### TASK DIRECTIONS
Nothing should be left out: write out the whole listing exactly.

★ ★ ★ ★ ★ ★ ★

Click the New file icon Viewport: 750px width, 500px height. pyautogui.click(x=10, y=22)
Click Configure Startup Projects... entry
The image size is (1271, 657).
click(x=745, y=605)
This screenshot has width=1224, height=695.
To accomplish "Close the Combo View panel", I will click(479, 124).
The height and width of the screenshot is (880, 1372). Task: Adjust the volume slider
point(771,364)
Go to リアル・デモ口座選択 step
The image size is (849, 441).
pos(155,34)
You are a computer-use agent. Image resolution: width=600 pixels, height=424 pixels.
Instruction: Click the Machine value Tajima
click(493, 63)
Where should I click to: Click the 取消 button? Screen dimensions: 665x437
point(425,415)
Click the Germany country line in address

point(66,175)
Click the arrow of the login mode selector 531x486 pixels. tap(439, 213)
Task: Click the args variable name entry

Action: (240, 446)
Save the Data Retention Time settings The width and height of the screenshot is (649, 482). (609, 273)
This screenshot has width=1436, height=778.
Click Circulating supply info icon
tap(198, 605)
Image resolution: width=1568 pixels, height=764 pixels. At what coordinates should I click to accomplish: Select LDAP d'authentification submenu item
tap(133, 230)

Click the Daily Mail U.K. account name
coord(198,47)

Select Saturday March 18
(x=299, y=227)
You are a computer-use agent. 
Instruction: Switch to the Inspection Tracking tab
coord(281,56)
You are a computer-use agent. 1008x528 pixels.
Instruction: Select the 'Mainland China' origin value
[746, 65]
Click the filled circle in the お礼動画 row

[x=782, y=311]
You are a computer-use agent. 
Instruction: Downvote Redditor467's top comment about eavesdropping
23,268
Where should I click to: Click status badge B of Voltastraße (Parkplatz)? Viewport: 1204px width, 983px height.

★ ★ ★ ★ ★ ★ ★

### RESPONSE BOX
Click the New file icon Viewport: 750px width, 500px height. pyautogui.click(x=10, y=22)
Click Configure Startup Projects... entry
The image size is (1271, 657).
click(x=745, y=605)
This screenshot has width=1224, height=695.
To accomplish "Close the Combo View panel", I will click(479, 124).
The height and width of the screenshot is (880, 1372). Task: Adjust the volume slider
point(771,364)
Go to リアル・デモ口座選択 step
The image size is (849, 441).
pos(155,34)
You are a computer-use agent. Image resolution: width=600 pixels, height=424 pixels.
Instruction: Click the Machine value Tajima
click(493, 63)
Where should I click to: Click the 取消 button? Screen dimensions: 665x437
point(425,415)
Click the Germany country line in address

point(66,175)
Click the arrow of the login mode selector 531x486 pixels. tap(439, 213)
Task: Click the args variable name entry

Action: (240, 446)
Save the Data Retention Time settings The width and height of the screenshot is (649, 482). (609, 273)
This screenshot has width=1436, height=778.
Click Circulating supply info icon
tap(198, 605)
Image resolution: width=1568 pixels, height=764 pixels. At what coordinates should I click to accomplish: Select LDAP d'authentification submenu item
tap(133, 230)

Click the Daily Mail U.K. account name
coord(198,47)

Select Saturday March 18
(x=299, y=227)
You are a computer-use agent. 
Instruction: Switch to the Inspection Tracking tab
coord(281,56)
You are a computer-use agent. 1008x528 pixels.
Instruction: Select the 'Mainland China' origin value
[746, 65]
Click the filled circle in the お礼動画 row

[x=782, y=311]
You are a computer-use agent. 
Instruction: Downvote Redditor467's top comment about eavesdropping
23,268
Where should I click to: Click status badge B of Voltastraße (Parkplatz)? Viewport: 1204px width, 983px height.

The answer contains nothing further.